At least he\'s wearing black pants

 

So I was fortunate enough to attend the Traveler’s Championship on Friday at the TPC River Highlands in Cromwell, CT. I had never been to a PGA tour event, or any golf tournament for that matter, and I was definitely surprised at what I saw.

Instead of stuffy old men with ascots and pennyloafers, I saw everything from high schoolers to tattooed bikers. And every single one of them was slamming beers and/or smoking cigars. There were concession stands (also known as liquor stores) set up every 20 feet and I’d be surprised if all of them didn’t sell out of aluminum Budweiser bottles.

Oh yeah, the old men were there too, but they certainly weren’t stuffy. As a 70-year-old man purchased yet another beer, I heard his wife whisper to him, “that’s enough….you’re gonna get sick!” Isn’t that what you picture when you think of a golf tournament, old men getting hammered and puking in the hole at the 17th green?

 

Since I had no idea where I was going (at one point a security guard saw me wandering around and said, ‘Sir, are you ok?’ …and I hadn’t had a drop of alcohol), but when I eventually made it to the 8th hole, I discovered that I was watching Stuart Appleby’s group. I had heard of him, so I decided to follow them around. I had no idea what I was in for.

So after Appleby took his tee shot, Olin Browne stepped up and took his. Then, out of nowhere, came this clown in pink tuxedo pants, a visor with perfectly-gelled hair sticking out of the top, and a black polo shirt with a surprisingly unpopped collar. He pulled out his orange “big dog” and proceeded to crush the ball down the fairway. I gotta know who this guy is.

I look at my list of groups for the day and I see that this guy is named Eric Axley. And this is not the first time he’s dressed like this.
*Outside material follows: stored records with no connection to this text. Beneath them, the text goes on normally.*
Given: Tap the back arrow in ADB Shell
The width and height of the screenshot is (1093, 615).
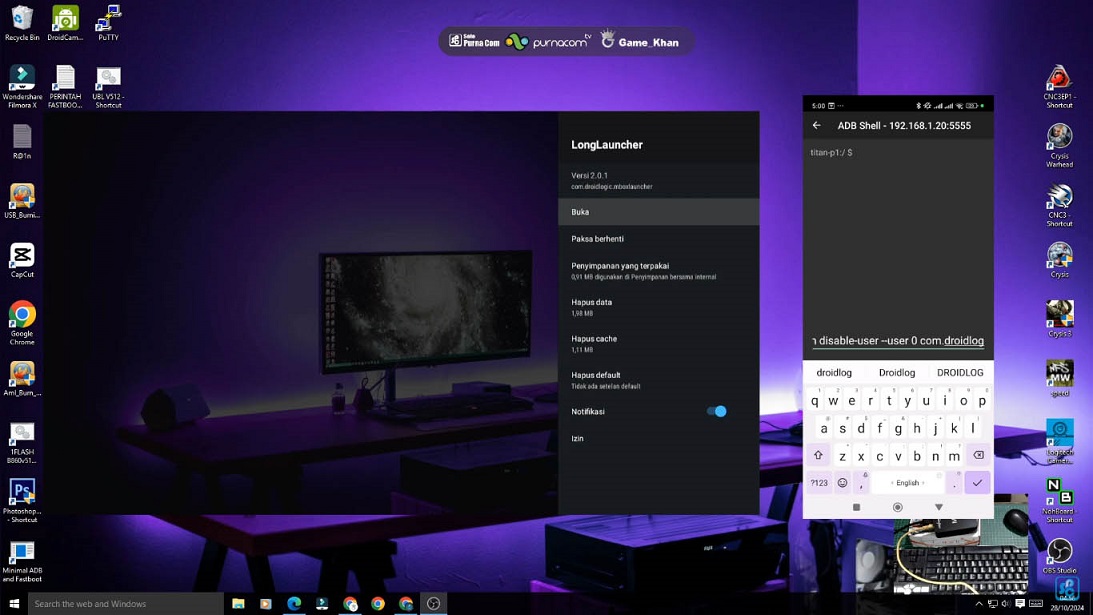Looking at the screenshot, I should tap(817, 124).
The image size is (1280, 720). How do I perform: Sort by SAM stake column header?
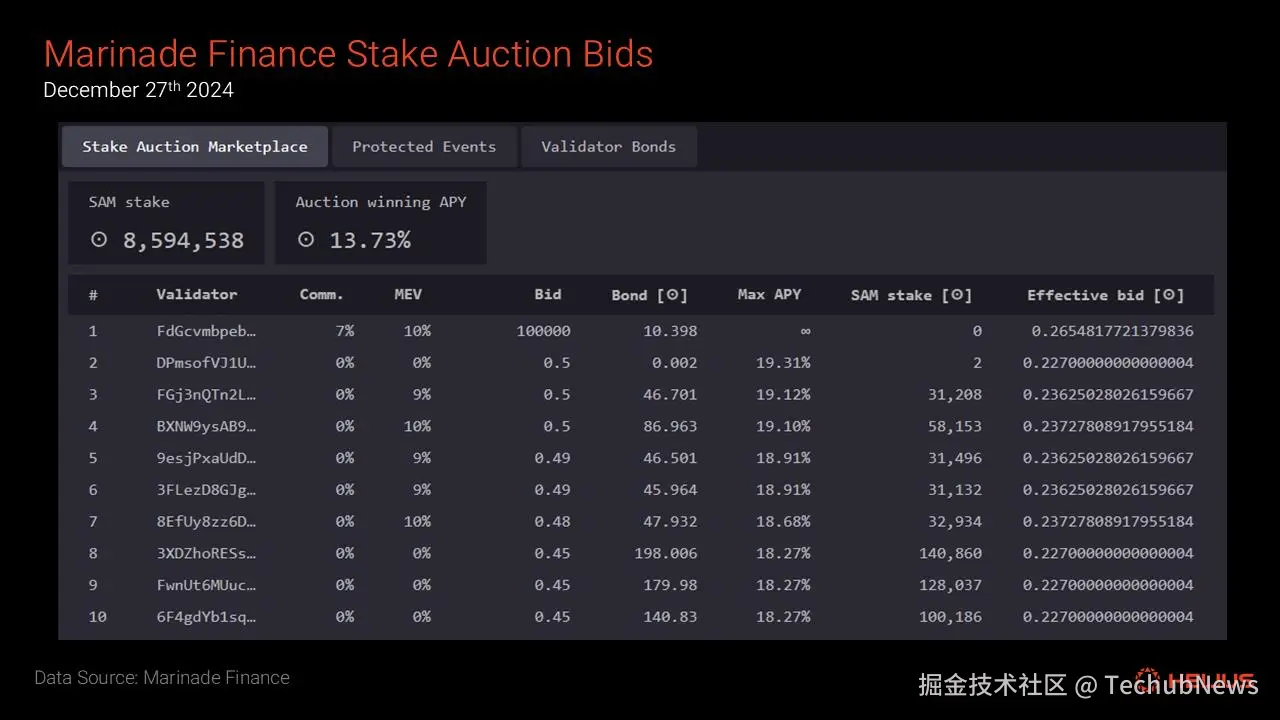pyautogui.click(x=911, y=295)
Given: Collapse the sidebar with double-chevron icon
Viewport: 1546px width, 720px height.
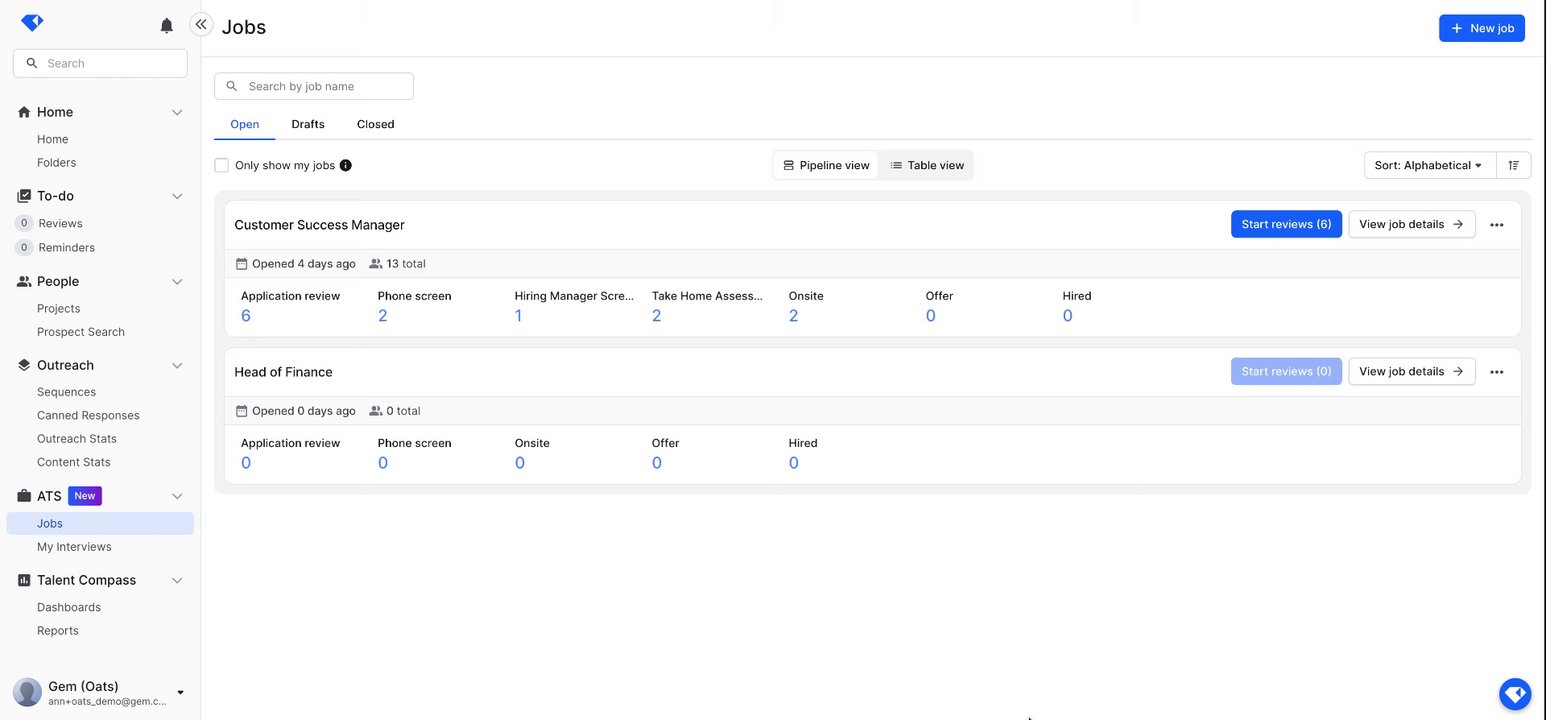Looking at the screenshot, I should point(201,25).
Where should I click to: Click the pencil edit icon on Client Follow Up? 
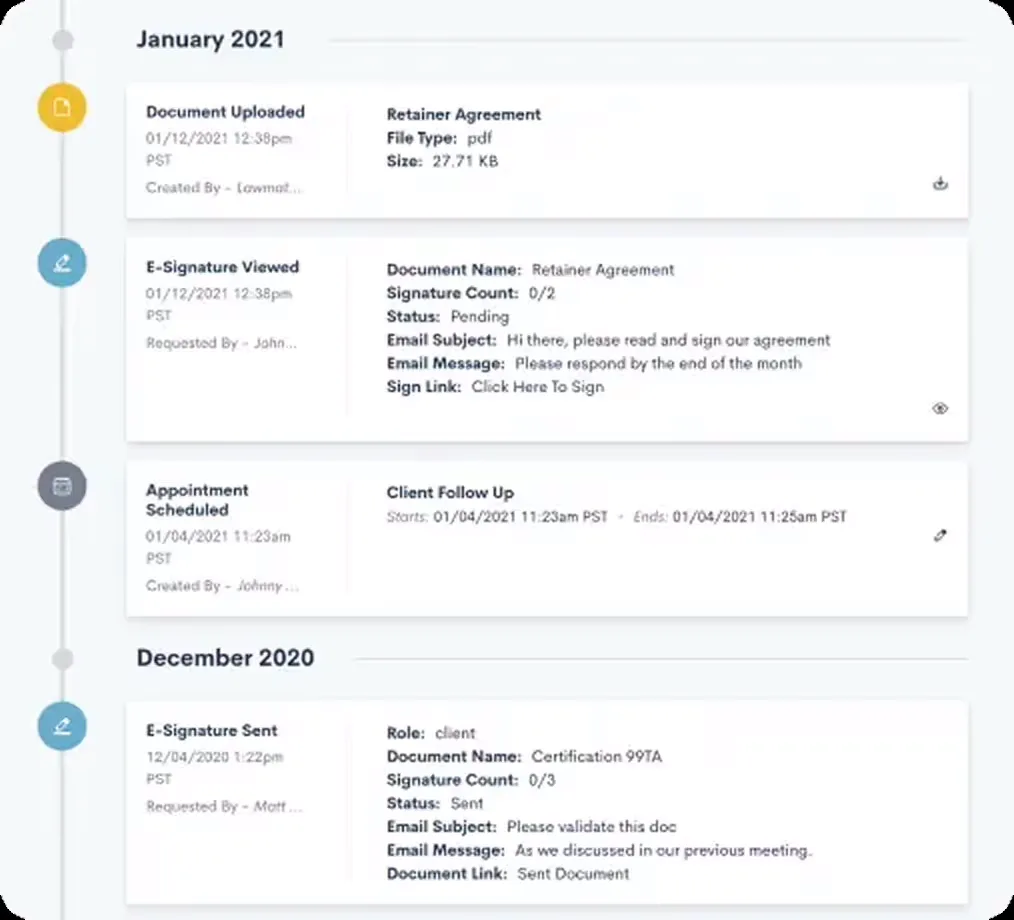[x=940, y=536]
I don’t really follow golf (if Tiger’s not playing, I’m probably not watching), but apparently he’s pretty good; he tied for 9th at the US Open last weekend. That certainly does not excuse the behavior I saw from him over the ensuing couple of holes.

 

Highlights of Axley’s tournament:

 

8th hole: Getting pissed after missing a put and throwing his putter not once, but twice. Then, after finally making it, throwing the ball at 82 miles per hour towards his bag, leaving it for his caddie to pick up.

 

10th hole: Axley instructing his caddie to tell the spectators 200 feet away to stop moving so that he can concentrate on making his two-foot put (he made it…good thing there was no movement).

 

11th hole: Axley missing another putt and leaning over in disbelief, refusing to move for about 45 seconds while Appleby is trying to line up his putt.

 

13th hole: Axley stopping in the middle of the backswing of his chip shot out of the rough, turning to the crowd and yelling, “Come on guys! We’re trying to play golf here!” His caddie then points out a few adolescents in the crowd an tells them to leave.  Axley proceeds to hit the chip shot over the hole and down a hill on the opposite side of the green. Of course as he’s walking he turns around and shakes his head at the spot where the “disturbance” happened.

 

Appleby and Browne, on the other hand, were consummate proffesionals, joking with the kids in the crowd. Appleby’s caddie politely asked some spectators to relocate when a drive went into the gallery.

By the way, Appleby finished the day with a 66, Browne with a 69. Axley, despite his theatrics, finished with a robust 76, failing to make the cut….by a lot.

I tried to talk to Axley afterwards, but unfortunately he couldn’t hear me over his pants.